One limitation of our study was the missing data on SUID and SIDS for certain periods of time in a number of countries. Another limitation is that some of the observed differences may have been caused by artefacts as definitions of SIDS as well as diagnostic procedures varied between countries and over time [2, 27]. The definition of SIDS has changed since its original implementation in 1969, with a stronger focus on death scene investigation including a complete autopsy as requirement for the diagnosis [28]. An increasing reluctance by death certifiers to diagnose SIDS without a thorough investigation might have led to the increase in other diagnoses, as observed in the United States [17]. To our knowledge, there is no systematic assessment of international autopsy rates in infants dying from SIDS in countries over time.
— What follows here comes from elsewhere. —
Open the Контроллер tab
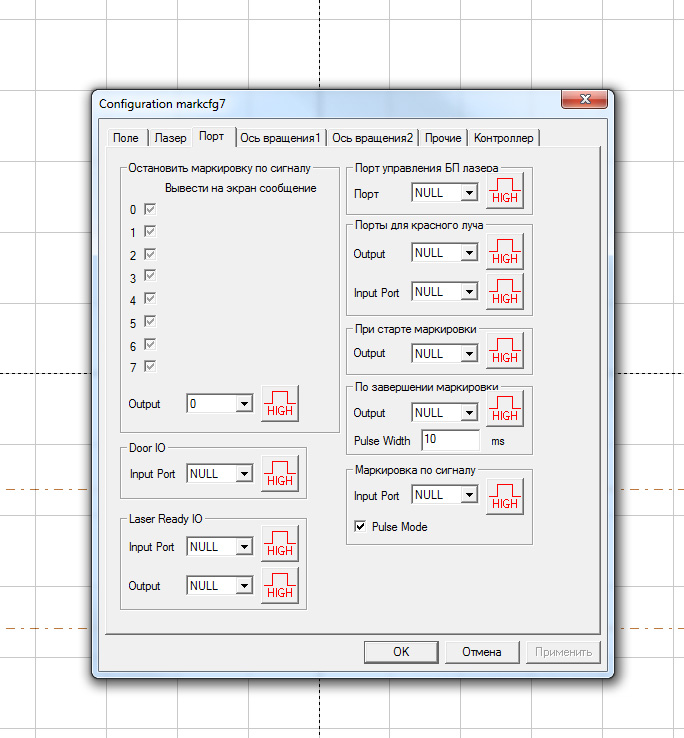The height and width of the screenshot is (738, 684). click(x=504, y=138)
In a study comparing eight countries, the estimated percentage of SIDS cases being autopsied differed largely between countries with, for example, particularly low autopsy rates reported for Japan and the Netherlands [14, 16]. The low autopsy rate in Japan might be associated with the observed higher rate of the diagnoses ill-defined and unknown causes of mortality. The comprehensiveness of the autopsy protocol may vary between countries [29]. Often, no systematic information is available on whether an autopsy and/or death-scene investigation was performed according to standard protocols [16]. In general, death certifiers and pathologists may individually or regionally be more likely to over- or underdiagnose SIDS [16]. The age of inclusion as SIDS differed between countries [2]. Some countries defined SIDS as death from 1 week to 12 months, while others used birth to 12 months or beyond. As the majority of SIDS occurs between two and four months, the effect is likely to be minor [12, 30]. The definition of live births similarly varied between countries [8]. However, most countries adopted the standard definition of the WHO in the late 1980s or early 1990s [31]. During the time period of interest, the ICD coding systems changed, which might have impaired comparability over time. The changes in ICD systems, definitions, and coding are less likely to affect the comparability of the aggregate diagnosis of SUID than of SIDS and other individual diagnoses.

Conclusions

The identification of country clusters in our study may promote research into how changes of risk factors such as smoking, immunisation, or other factors on the population level are related to SUID mortality. Of particular interest are comparisons of time trends between countries with a low - or intermediate - all-cause infant mortality, showing differential levels of SUID and SIDS mortality. While some data on the prevalence of risk factors may already be available, more international collaboration is needed to assess sleep environment and other risk factors in a standardized way for comparison between countries. Compliance with definitions for SIDS and SUID/SUDI will further increase the validity of international comparisons. Innovative methods of statistical analysis and data linkage may be of added value to generate new hypotheses for the prevention of sudden infant death.